Во стольнём во городи во Киеви
Да у ласкова князя да-й у Владимера
Ище было пированьице, был почесьён стол
А про многих кнезей да руських бояров,
А про могучих про тех же да про богатырей,
А про тех же палениц да преудалыех,
А про тех же хресьянушок прожитосьних,
А про тех про купьцей-гостей торговыя,
А про тех же калик да перехожия.
А Владимер-от по грыдни да сам похаживат,
Ище с ножки на ножку да переступыват,
А белыма руками да прирозмахиват
Да злаченыма перснями принащалкиват,
Да сам из речей да выговарыват:
«А все у нас во городе нонь поженёны,
Красны девици у нас да нонь повыданы —
А един-то, князь, да нонь холост хожу,
А холост хожу, нежонат слову.
А не знаете ле хто мне да бог̇осужоной,
Не знаете ле хто мне да бог̇оряжоной —
Еще той же ведь мне да красной девици:
Щобы ростом была — да высока была,
Очи ясны-ти были — да как у сокола,
Брови черны и были — да как у соболя,
А руса-де коса была — до пояса?»
А тут большой-от хороницьсе за средьнёго,
А средьней хороницьсе за меньшого.
И-за того же стола и-за окольнёго,
Из того же из местицька богатырьского
Выставал тут Дунай, Дунай Дунаевич:
«Уж ты ой еси, Владимер стольне-киевьской!
Ты позволь мне-ка да слово молвити,
Ты позволь-ко мне-ка да речь говорити —
Не рубить бы со плець у мня буйной головы,
Не садить бы во глубоки во темны погрёба,
Не ссылать бы во сылоцьки в цюжи в дальния.

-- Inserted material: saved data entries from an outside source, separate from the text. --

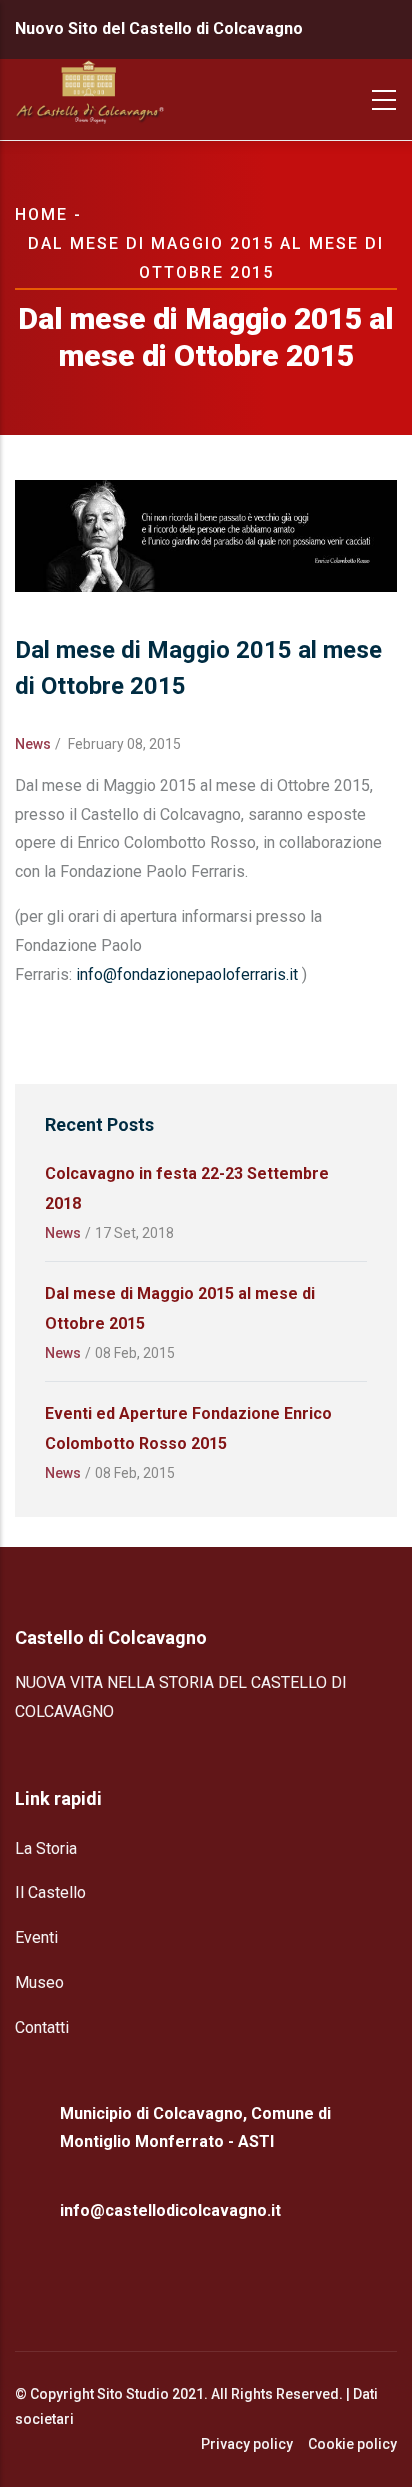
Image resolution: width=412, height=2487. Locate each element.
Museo (39, 1982)
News (33, 744)
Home (41, 214)
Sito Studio (133, 2394)
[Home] (90, 100)
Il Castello (50, 1892)
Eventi (36, 1937)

А жил я во городе нонь во Шахови
У того короля у ляхоминьского,
А жил я, служил у ёго двеначчеть лет.
А есь у ево да нонь две дочери.
Ище первая дочи да есь Настасия —
А пресильня удала богатыриця-та.
А вторая дочь да есь Опраксия,
Да Опраксия есь королевисьна:
Она ростом статна да ростом высока,
А очи у ей — да как у сокола,
Брови черны-й у ей — да как у соболя,
А руса-де коса — до шелкова пояса!..»
А то-де Владимеру по уму прышло
Да по разуму ему да показалосе:
«Уж ты ой еси, удалой да доброй молодець!
А що же тебе да ноньче надобно?
А бери-тко-се ты да силочки сильнею,
А бери-тко-се ты да золотой казны!» —
«А не надо мне твоя да сила сильняя,
А не надобно твоя да золота казна:
Я поеду ей нонь ведь да не купить стану.
Да не надобна твоя да силочка сильняя:
Поеду-де я нонь ей посватаюсь.
А дают-то ей — так я добром возьму,
А не дают-то ей — да лихотой возьму!
Только дай-ко мне-ка да два богатыря,
Ище дай-ко мне-ка да два могучого:
А первого дай мне-ка Добрынюшку,
А второго дай да Олёшеньку Поповича:
А он хошь силой-то не силён, да хошь напуском смел!»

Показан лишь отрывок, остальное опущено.